待完成: 把下面各行整理成 Markdown 表格，"序号"列填行号，"内容"列填该行文字，空行略去不计。

存储记录:
________________________________________

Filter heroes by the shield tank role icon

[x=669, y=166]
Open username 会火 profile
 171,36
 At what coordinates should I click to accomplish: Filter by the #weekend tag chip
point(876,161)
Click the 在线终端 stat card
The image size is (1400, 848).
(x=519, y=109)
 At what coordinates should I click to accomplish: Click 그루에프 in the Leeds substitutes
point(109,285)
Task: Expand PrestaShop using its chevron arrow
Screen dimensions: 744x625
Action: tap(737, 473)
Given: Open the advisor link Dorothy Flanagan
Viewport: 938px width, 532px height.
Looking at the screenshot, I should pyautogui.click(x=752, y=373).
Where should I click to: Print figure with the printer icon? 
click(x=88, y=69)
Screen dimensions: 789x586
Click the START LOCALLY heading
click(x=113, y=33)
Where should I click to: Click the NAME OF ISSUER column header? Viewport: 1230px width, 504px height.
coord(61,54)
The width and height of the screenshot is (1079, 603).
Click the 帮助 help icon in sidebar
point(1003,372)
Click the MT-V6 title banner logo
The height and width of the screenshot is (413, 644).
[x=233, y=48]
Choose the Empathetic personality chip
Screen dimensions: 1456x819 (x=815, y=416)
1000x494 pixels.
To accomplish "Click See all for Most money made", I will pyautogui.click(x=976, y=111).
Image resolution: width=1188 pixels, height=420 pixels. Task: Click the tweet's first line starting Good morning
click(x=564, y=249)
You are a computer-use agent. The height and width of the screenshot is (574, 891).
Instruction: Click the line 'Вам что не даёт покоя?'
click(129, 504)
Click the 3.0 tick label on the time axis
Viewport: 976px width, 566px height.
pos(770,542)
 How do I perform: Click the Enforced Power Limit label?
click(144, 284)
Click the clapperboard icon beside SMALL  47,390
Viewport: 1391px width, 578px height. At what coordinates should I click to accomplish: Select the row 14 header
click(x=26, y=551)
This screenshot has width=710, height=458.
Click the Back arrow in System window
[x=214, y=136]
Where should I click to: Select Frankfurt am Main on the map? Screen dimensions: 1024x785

________________________________________

答复:
| 序号 | 内容 |
|---|---|
| 1 | Filter heroes by the shield tank role icon |
| 2 | [x=669, y=166] |
| 3 | Open username 会火 profile |
| 4 |  171,36 |
| 5 |  At what coordinates should I click to accomplish: Filter by the #weekend tag chip |
| 6 | point(876,161) |
| 7 | Click the 在线终端 stat card |
| 8 | The image size is (1400, 848). |
| 9 | (x=519, y=109) |
| 10 |  At what coordinates should I click to accomplish: Click 그루에프 in the Leeds substitutes |
| 11 | point(109,285) |
| 12 | Task: Expand PrestaShop using its chevron arrow |
| 13 | Screen dimensions: 744x625 |
| 14 | Action: tap(737, 473) |
| 15 | Given: Open the advisor link Dorothy Flanagan |
| 16 | Viewport: 938px width, 532px height. |
| 17 | Looking at the screenshot, I should pyautogui.click(x=752, y=373). |
| 18 | Where should I click to: Print figure with the printer icon?  |
| 19 | click(x=88, y=69) |
| 20 | Screen dimensions: 789x586 |
| 21 | Click the START LOCALLY heading |
| 22 | click(x=113, y=33) |
| 23 | Where should I click to: Click the NAME OF ISSUER column header? Viewport: 1230px width, 504px height. |
| 24 | coord(61,54) |
| 25 | The width and height of the screenshot is (1079, 603). |
| 26 | Click the 帮助 help icon in sidebar |
| 27 | point(1003,372) |
| 28 | Click the MT-V6 title banner logo |
| 29 | The height and width of the screenshot is (413, 644). |
| 30 | [x=233, y=48] |
| 31 | Choose the Empathetic personality chip |
| 32 | Screen dimensions: 1456x819 (x=815, y=416) |
| 33 | 1000x494 pixels. |
| 34 | To accomplish "Click See all for Most money made", I will pyautogui.click(x=976, y=111). |
| 35 | Image resolution: width=1188 pixels, height=420 pixels. Task: Click the tweet's first line starting Good morning |
| 36 | click(x=564, y=249) |
| 37 | You are a computer-use agent. The height and width of the screenshot is (574, 891). |
| 38 | Instruction: Click the line 'Вам что не даёт покоя?' |
| 39 | click(129, 504) |
| 40 | Click the 3.0 tick label on the time axis |
| 41 | Viewport: 976px width, 566px height. |
| 42 | pos(770,542) |
| 43 |  How do I perform: Click the Enforced Power Limit label? |
| 44 | click(144, 284) |
| 45 | Click the clapperboard icon beside SMALL  47,390 |
| 46 | Viewport: 1391px width, 578px height. At what coordinates should I click to accomplish: Select the row 14 header |
| 47 | click(x=26, y=551) |
| 48 | This screenshot has width=710, height=458. |
| 49 | Click the Back arrow in System window |
| 50 | [x=214, y=136] |
| 51 | Where should I click to: Select Frankfurt am Main on the map? Screen dimensions: 1024x785 |